◆ **INSTRUCTIONS TO FOLLOW**
In the records below, begin at the line that has "Open the Band 1 help question icon" and stop after the line that has "Task: Open the Quantity dropdown"; quote those lines verbatim and nothing more.

** Opening MATERIAL PROVIDED block **

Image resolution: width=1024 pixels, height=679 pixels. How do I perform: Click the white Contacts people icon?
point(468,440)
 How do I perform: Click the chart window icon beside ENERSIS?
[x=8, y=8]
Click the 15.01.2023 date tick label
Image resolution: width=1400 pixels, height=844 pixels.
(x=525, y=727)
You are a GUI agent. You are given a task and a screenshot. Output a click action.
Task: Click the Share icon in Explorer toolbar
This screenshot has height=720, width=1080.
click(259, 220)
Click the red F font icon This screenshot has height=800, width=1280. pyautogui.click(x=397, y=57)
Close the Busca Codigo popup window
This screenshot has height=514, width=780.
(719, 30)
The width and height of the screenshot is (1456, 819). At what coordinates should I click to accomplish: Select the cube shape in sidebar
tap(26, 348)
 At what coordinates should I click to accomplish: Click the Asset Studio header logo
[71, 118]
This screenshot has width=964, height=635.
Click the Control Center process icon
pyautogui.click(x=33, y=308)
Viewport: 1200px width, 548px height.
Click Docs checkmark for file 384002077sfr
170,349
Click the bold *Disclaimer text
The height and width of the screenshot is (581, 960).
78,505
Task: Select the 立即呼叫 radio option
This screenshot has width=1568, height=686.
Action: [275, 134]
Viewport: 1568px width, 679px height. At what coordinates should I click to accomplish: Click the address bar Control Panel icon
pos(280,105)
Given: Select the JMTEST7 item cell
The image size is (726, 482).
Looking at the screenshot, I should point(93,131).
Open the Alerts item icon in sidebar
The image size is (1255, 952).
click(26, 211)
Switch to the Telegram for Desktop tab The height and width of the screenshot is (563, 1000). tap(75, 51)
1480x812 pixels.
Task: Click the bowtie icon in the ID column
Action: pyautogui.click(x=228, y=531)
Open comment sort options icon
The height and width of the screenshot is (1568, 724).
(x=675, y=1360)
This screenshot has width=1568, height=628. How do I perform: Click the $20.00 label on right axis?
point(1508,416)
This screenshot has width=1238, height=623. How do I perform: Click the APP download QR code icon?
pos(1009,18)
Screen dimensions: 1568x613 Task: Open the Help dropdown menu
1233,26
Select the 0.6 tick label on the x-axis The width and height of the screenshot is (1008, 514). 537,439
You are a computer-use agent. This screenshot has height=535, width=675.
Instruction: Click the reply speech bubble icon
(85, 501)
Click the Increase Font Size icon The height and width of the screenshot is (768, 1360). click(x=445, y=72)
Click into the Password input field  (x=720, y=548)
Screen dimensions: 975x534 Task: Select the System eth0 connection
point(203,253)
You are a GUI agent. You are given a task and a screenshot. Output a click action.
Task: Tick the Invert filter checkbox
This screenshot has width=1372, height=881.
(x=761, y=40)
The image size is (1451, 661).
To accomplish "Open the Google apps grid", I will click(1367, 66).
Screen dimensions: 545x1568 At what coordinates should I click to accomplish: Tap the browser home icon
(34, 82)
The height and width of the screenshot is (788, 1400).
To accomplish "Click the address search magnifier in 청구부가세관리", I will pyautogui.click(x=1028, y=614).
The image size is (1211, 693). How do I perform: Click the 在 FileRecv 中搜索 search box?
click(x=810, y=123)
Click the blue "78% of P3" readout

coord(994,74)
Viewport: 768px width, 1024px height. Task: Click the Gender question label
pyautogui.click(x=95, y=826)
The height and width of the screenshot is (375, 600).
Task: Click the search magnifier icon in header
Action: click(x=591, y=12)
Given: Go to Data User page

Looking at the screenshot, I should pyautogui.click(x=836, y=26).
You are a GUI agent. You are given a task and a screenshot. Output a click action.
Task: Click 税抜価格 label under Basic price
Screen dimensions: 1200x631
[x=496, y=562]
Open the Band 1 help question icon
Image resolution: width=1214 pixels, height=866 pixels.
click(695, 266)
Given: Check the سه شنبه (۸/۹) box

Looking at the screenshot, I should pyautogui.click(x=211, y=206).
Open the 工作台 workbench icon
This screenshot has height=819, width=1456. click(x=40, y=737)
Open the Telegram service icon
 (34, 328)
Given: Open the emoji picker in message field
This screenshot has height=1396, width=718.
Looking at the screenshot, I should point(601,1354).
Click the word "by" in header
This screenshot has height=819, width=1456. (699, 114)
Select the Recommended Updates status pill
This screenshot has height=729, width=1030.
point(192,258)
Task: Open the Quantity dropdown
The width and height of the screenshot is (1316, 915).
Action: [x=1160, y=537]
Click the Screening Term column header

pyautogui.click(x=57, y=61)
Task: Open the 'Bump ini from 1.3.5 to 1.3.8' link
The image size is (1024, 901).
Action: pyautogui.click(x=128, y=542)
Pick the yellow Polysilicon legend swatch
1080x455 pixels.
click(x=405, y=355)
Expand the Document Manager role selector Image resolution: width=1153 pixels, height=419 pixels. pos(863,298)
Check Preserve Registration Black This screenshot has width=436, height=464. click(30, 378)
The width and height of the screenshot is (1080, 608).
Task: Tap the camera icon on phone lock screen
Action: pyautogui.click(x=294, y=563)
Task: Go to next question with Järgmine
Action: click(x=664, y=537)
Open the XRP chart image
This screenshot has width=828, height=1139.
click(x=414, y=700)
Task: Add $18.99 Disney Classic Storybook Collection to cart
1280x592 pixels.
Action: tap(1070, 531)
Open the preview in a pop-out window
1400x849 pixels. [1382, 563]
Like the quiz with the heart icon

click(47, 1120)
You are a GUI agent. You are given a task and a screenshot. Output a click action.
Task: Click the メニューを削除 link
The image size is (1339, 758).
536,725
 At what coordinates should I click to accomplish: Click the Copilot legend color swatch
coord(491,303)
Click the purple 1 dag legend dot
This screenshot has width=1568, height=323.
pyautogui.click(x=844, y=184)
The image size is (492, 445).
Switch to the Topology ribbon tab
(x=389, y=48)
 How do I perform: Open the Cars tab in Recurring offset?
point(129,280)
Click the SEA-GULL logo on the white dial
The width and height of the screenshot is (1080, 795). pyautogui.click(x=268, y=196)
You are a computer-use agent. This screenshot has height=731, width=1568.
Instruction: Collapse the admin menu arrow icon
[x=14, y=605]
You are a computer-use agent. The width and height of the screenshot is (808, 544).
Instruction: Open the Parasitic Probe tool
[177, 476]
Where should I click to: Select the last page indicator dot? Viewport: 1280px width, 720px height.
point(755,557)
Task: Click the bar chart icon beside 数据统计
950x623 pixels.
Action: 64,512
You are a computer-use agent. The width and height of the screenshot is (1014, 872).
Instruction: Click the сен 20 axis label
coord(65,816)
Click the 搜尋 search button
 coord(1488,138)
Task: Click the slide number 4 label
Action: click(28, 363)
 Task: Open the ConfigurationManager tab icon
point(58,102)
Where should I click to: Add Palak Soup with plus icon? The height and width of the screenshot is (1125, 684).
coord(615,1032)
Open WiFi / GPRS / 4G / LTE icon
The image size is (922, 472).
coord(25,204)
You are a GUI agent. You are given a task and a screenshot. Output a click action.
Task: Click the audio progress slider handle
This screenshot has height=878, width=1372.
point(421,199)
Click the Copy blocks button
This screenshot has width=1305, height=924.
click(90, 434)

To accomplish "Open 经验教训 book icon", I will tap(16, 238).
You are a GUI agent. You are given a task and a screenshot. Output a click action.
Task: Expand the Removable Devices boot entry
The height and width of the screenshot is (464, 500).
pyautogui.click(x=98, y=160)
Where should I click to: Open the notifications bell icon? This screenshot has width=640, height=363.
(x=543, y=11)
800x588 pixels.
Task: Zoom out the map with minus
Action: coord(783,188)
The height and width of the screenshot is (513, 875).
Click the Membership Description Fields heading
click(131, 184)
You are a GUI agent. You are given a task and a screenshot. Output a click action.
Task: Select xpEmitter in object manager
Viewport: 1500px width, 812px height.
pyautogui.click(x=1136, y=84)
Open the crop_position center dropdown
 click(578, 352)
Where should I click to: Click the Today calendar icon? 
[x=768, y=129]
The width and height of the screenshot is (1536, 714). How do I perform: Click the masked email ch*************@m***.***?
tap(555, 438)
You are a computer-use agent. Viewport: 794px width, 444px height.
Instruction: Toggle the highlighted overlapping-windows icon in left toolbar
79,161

** Closing MATERIAL PROVIDED block **

◆ **WRITTEN SOLUTION**
Open the Band 1 help question icon
Image resolution: width=1214 pixels, height=866 pixels.
click(695, 266)
Given: Check the سه شنبه (۸/۹) box

Looking at the screenshot, I should pyautogui.click(x=211, y=206).
Open the 工作台 workbench icon
This screenshot has height=819, width=1456. click(x=40, y=737)
Open the Telegram service icon
 (34, 328)
Given: Open the emoji picker in message field
This screenshot has height=1396, width=718.
Looking at the screenshot, I should point(601,1354).
Click the word "by" in header
This screenshot has height=819, width=1456. (699, 114)
Select the Recommended Updates status pill
This screenshot has height=729, width=1030.
point(192,258)
Task: Open the Quantity dropdown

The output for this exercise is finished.